Reasons to Buy:
- Weather normalized demand continues to grow.
- At least 90,000MW of new natural gas generation currently being developed (150+ new plants to be online by 2020.)
- 20,000MW scheduled to come online in 2018.
- “EIA forecasts U.S. consumption of natural gas to increase by 4.2 Bcf/d (5.7%) in 2018 and by 0.7 Bcf/d (0.9%) in 2019, with electric power generation the leading contributor to this increase.” – EIA Short-Term Energy Outlook Apr 2018.
- Gas exports continue to increase:
- EIA projecting net exports to increase from 0.4 Bcf/d last year to an average of 2.2 Bcf/d this year.
- Annual average of 4.4 Bcf/d projected for 2019.
- Mexican projected to reach 6.2 Bcf/d (+50%) in 2020.

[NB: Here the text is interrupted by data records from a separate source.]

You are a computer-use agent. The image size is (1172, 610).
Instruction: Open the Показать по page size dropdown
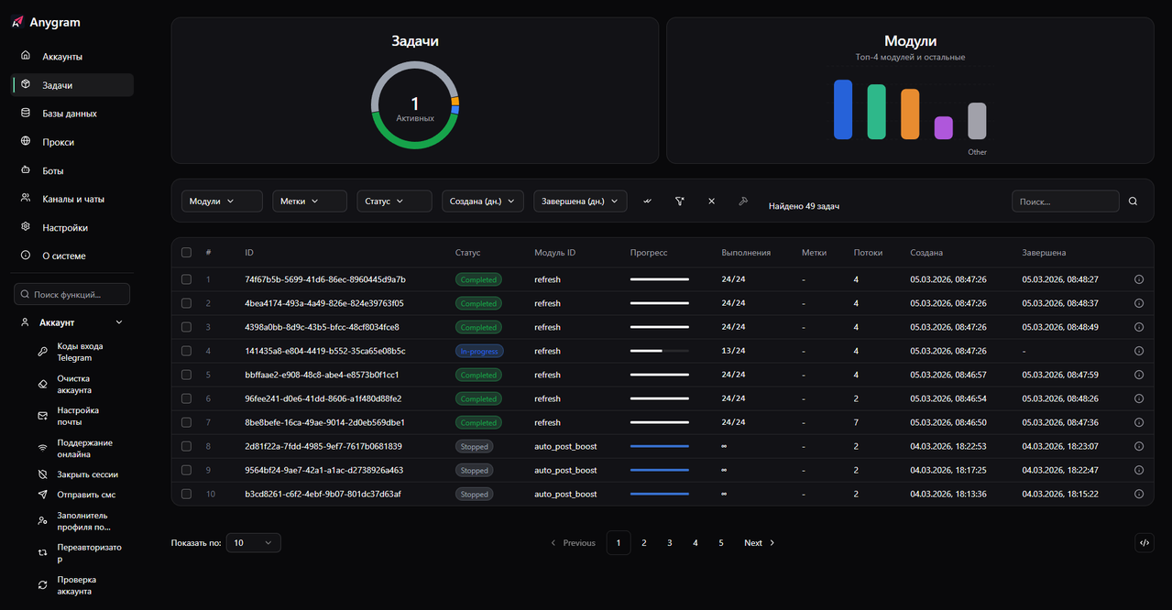253,543
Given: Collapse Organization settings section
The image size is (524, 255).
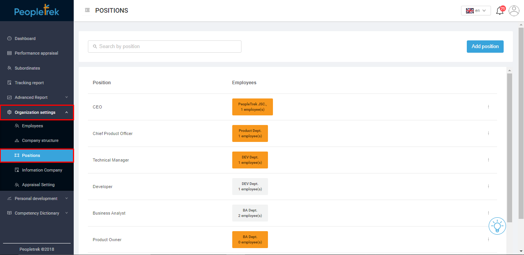Looking at the screenshot, I should [x=37, y=113].
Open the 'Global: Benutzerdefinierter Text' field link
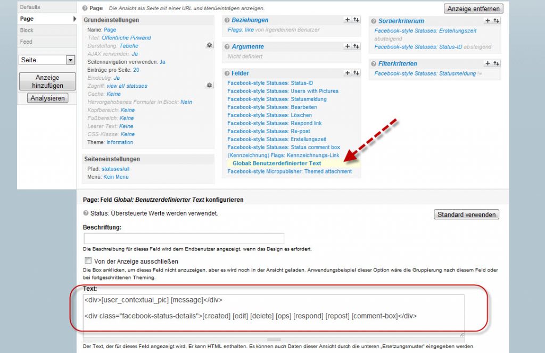This screenshot has width=545, height=353. (277, 163)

- LNG - Dominion Energy’s (0.7 Bcf/d) Cove Point terminal exported its first cargo last month.
- LNG exports averaged 1.9 Bcf/d in 2017. With projects scheduled to come online, projected to reach 9.6 Bcf/d by end of next year.
- Market will turn bullish quickly depending on weather.

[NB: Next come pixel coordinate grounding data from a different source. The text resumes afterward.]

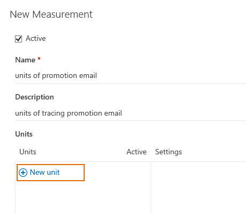
Task: Place cursor after 'email' in the Name field
Action: click(97, 76)
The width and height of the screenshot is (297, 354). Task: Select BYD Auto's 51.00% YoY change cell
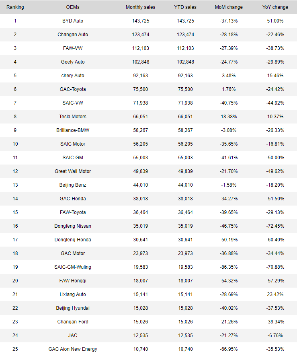pos(275,21)
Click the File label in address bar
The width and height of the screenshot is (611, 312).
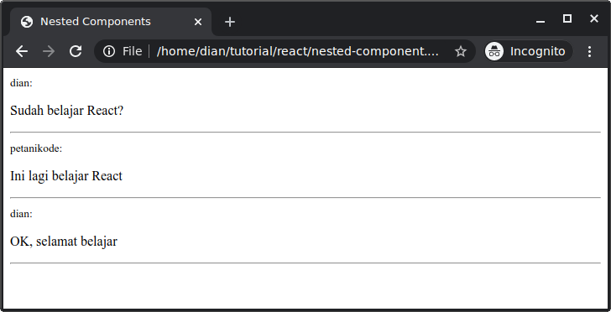point(132,51)
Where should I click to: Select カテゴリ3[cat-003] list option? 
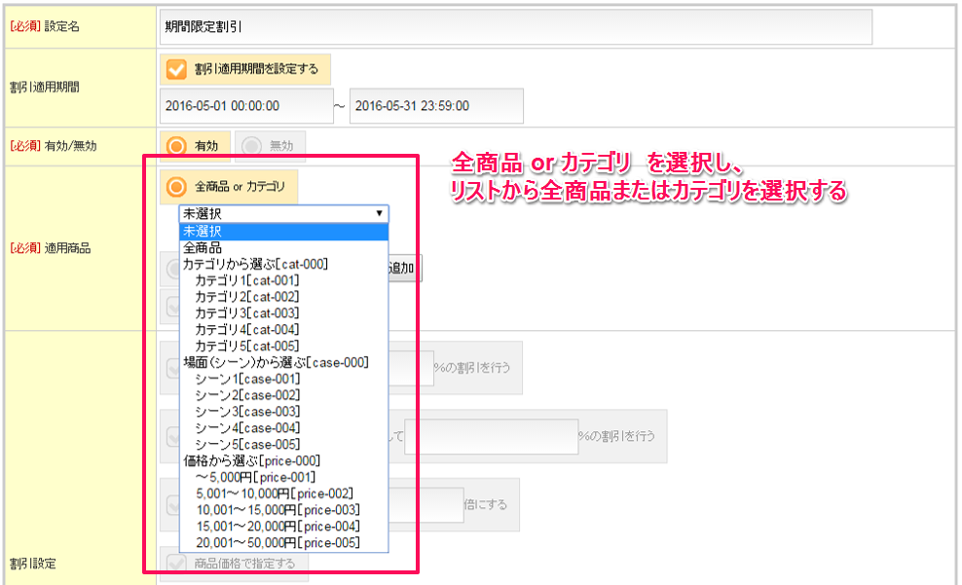click(246, 312)
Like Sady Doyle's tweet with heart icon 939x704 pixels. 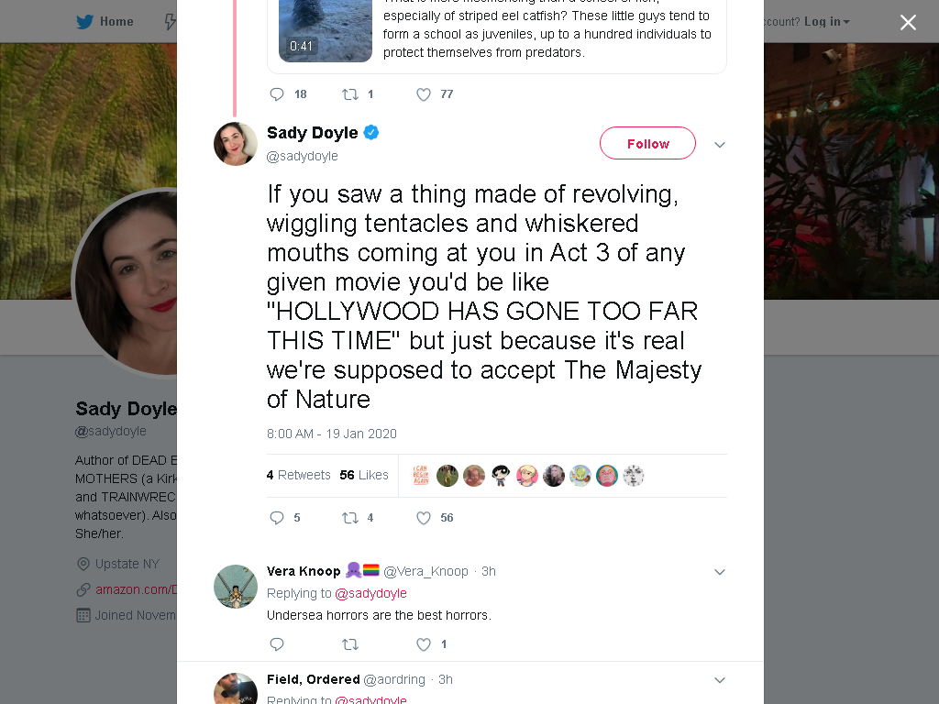click(424, 518)
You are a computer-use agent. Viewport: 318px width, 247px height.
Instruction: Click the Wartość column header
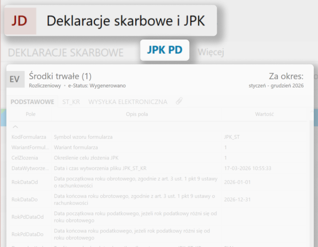(264, 114)
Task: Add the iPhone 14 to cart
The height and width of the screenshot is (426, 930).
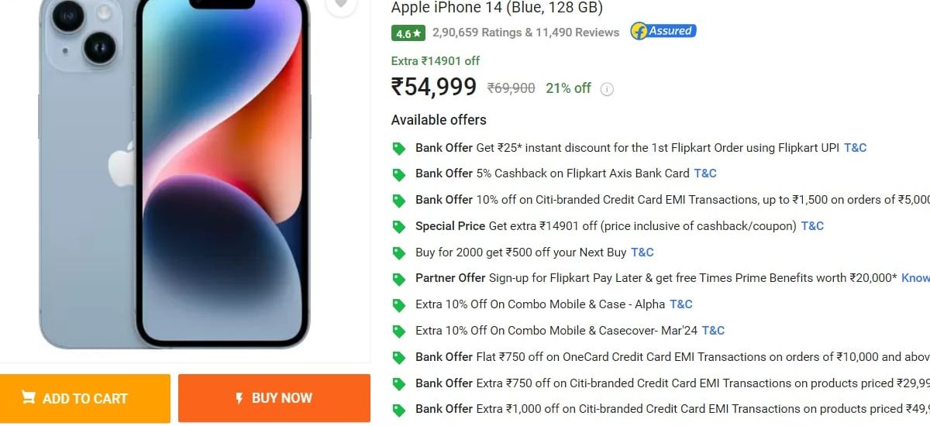Action: (x=84, y=398)
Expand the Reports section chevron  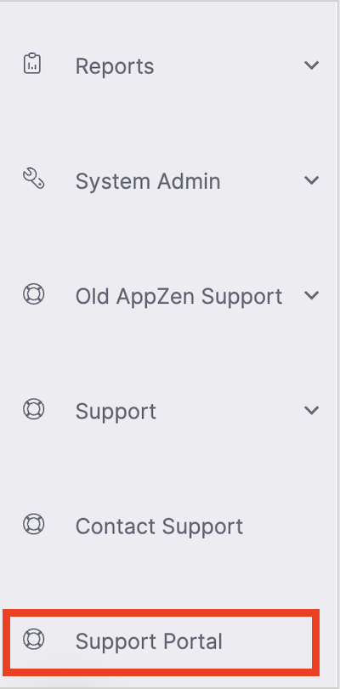311,65
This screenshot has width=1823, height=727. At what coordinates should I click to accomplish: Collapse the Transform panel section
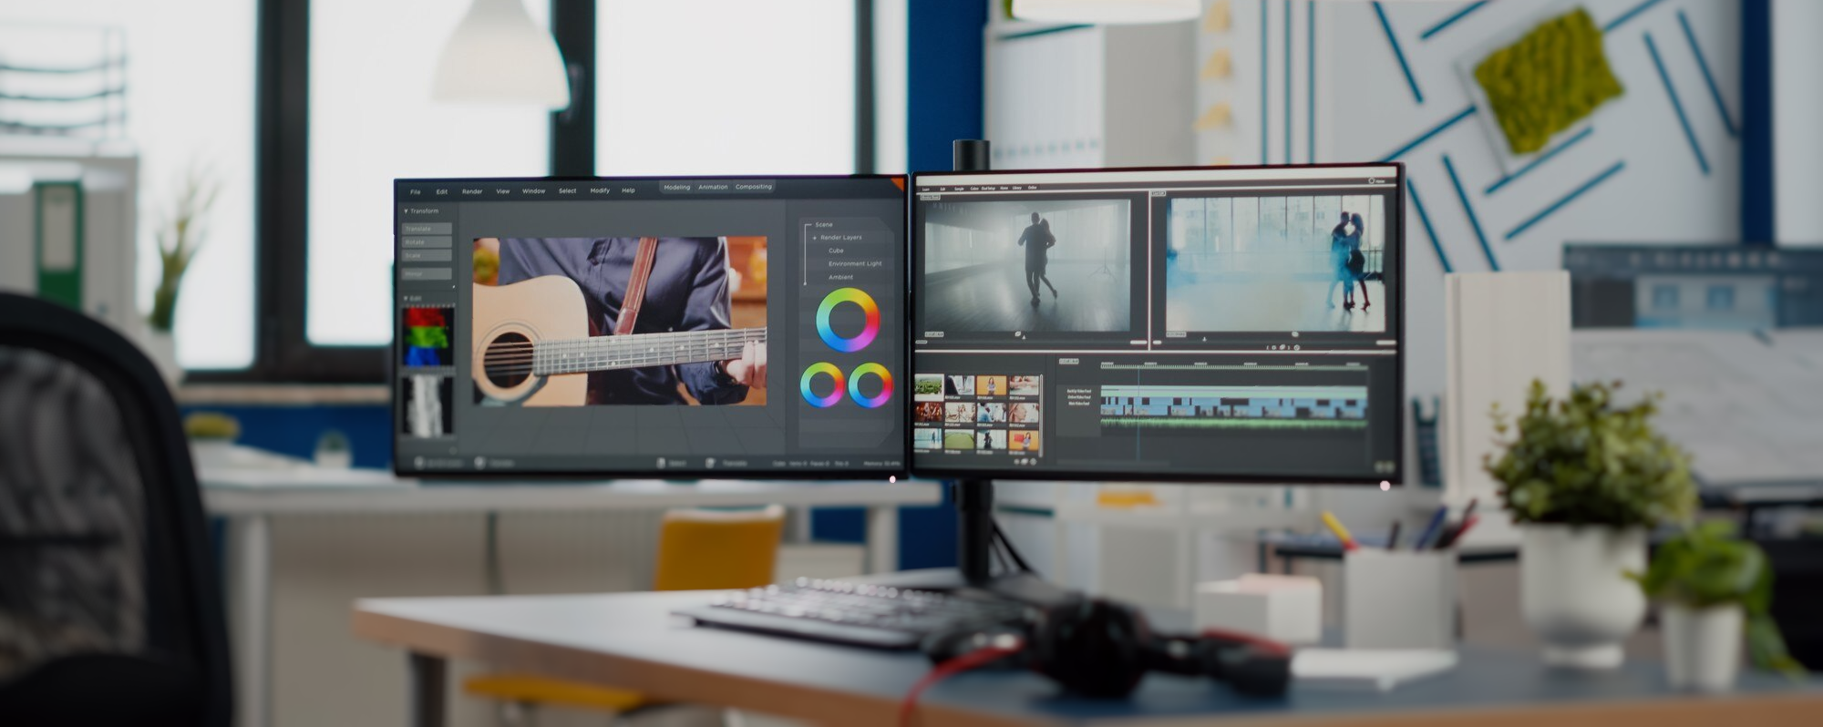[406, 211]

- Tomorrow’s storage report - Seeing estimates of ~23 Bcf withdrawal (last year: 47 Bcf injection, 5 year avg: 38 Bcf injection)

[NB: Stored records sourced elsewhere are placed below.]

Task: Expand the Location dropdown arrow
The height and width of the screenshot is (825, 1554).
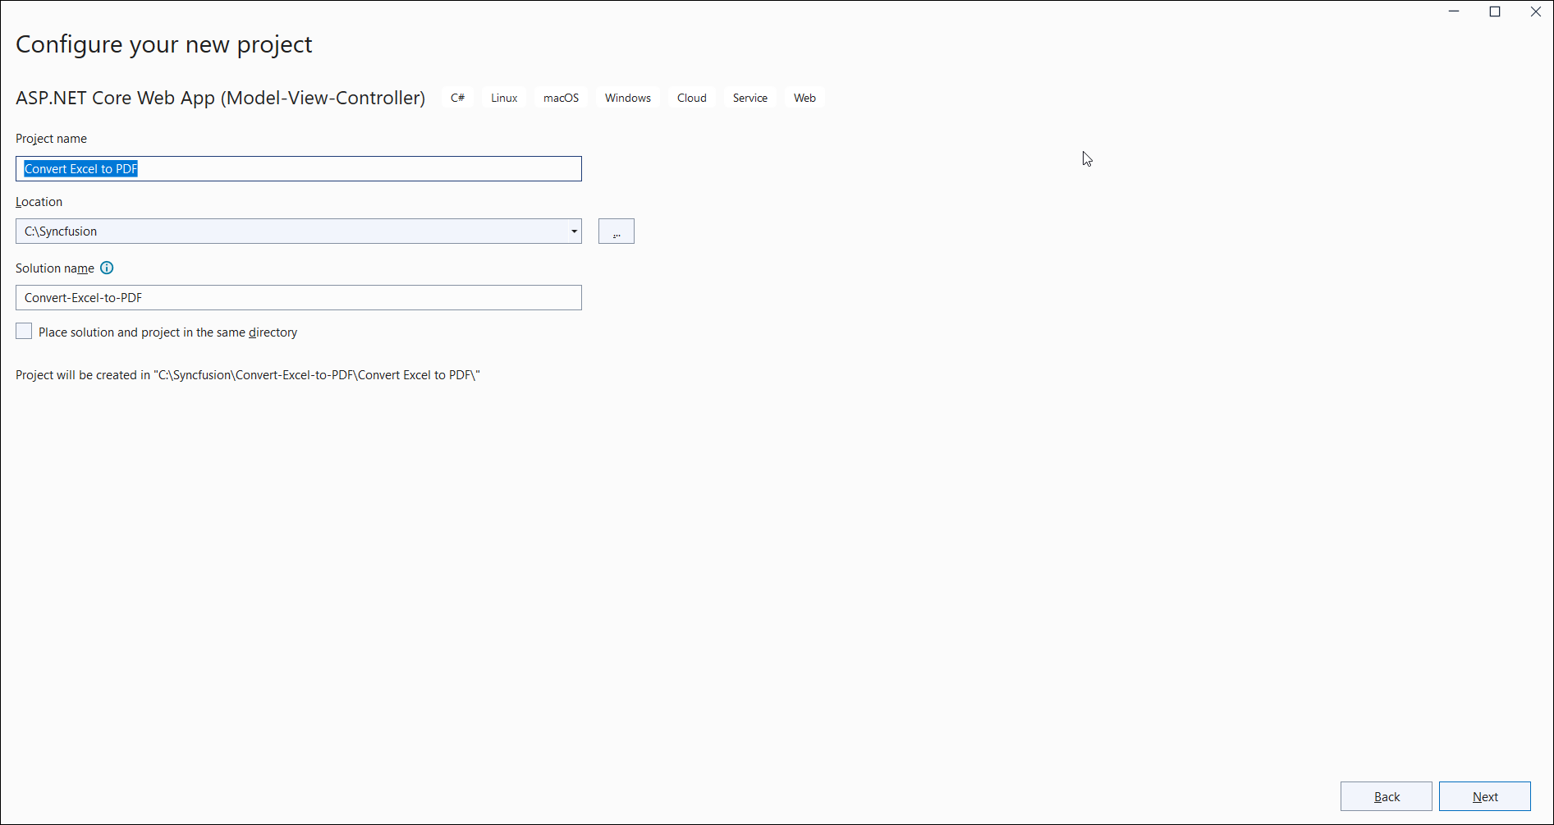Action: [574, 231]
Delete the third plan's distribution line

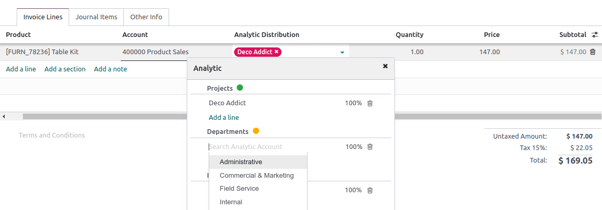(x=370, y=190)
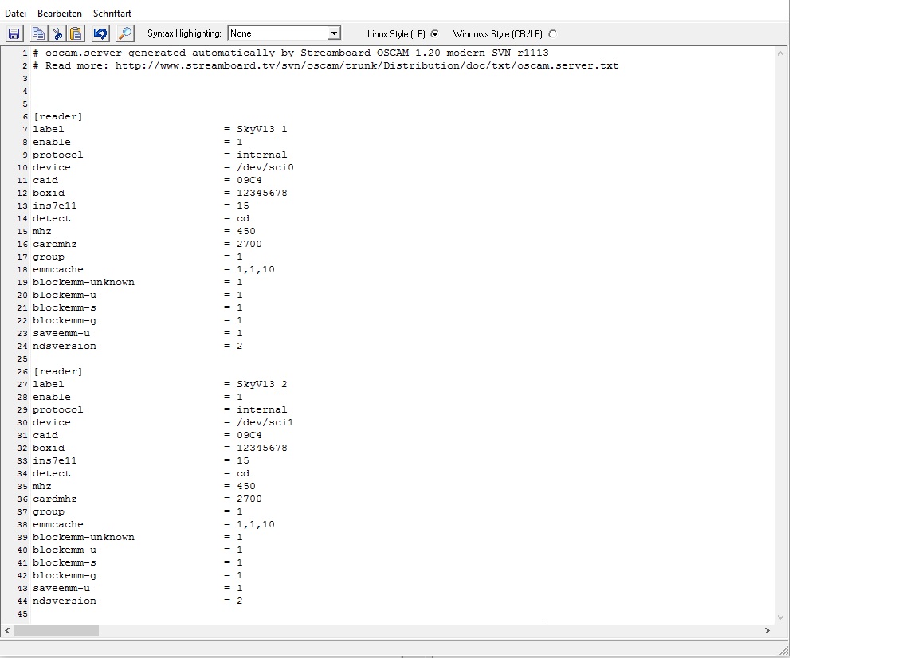Open the Schriftart menu
Image resolution: width=918 pixels, height=658 pixels.
[x=112, y=14]
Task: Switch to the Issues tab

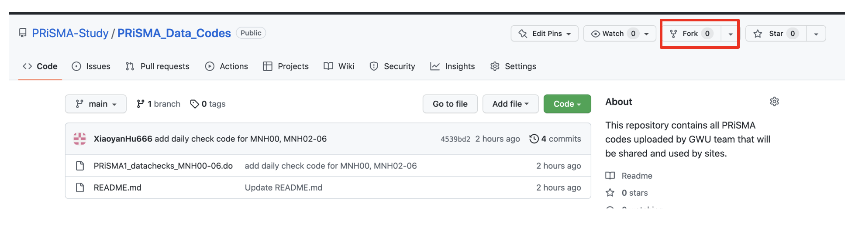Action: (x=91, y=66)
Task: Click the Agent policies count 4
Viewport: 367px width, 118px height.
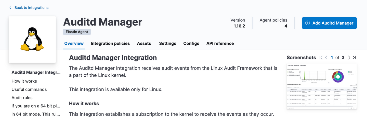Action: pos(286,26)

- “There’s some fear that we won’t get a shoulder season, and if we don’t get a shoulder season, there’s a concern that the market may be tighter than it normally would.” –Phil Flynn from Price Futures Group
Reasons to Wait:
- With natural gas production growth projected in 2018 and significantly higher rig counts versus last year, the market could fall if incremental demand doesn’t keep up.
- 192 gas rigs (-2 vs last week) vs. 162 gas rigs last year.
- “EIA forecasts that natural gas production will average 81.1 Bcf/d in 2018, establishing a new record.”– EIA Short-Term Energy Outlook Apr 2018
- Dry production last week reached a new record high of 80 Bcf/d.
- Gas production out of the Big Seven (Anadarko, Appalachian, Permian basins and Bakken, Eagle Ford, Haynesville and Niobrara shales) has increased every month since January 2017.
- Forecasted to reach 66.907 Bcf/d in May, up from 65.829 Bcf/d in April.
- Coldest part of the year has passed, shoulder months typically carry lowest heating/cooling demand.
Gas Market Highlights:
- Last week was the 22nd storage report and 21st withdrawal of the 2017-2018 Withdrawal Season. Withdrawal (19 Bcf) was within analysts’ expectations (9 Bcf – 38 Bcf). Storage is now 725 Bcf below last year’s level and 375 Bcf below the 5 year average.
- Year over year deficit has increased 4.0% since the previous week.
- Deficit under 5 year average has decreased 8.1% from the previous week.
- May 2018 NYMEX currently trading at 2.739 after opening at 2.741.
- Next 7 days:
- 3-9 below normal for most of the US, 0-2 above normal for the Southwestern US.
- Week following:
- 3-9 below normal for the eastern half of the US, and 1-3 above normal for the West.
Note: Although natural gas does not necessarily indicate where electricity pricing is at, it is good as a general barometer for electricity markets as a whole. When gas gets expensive, so does electricity generated from natural gas.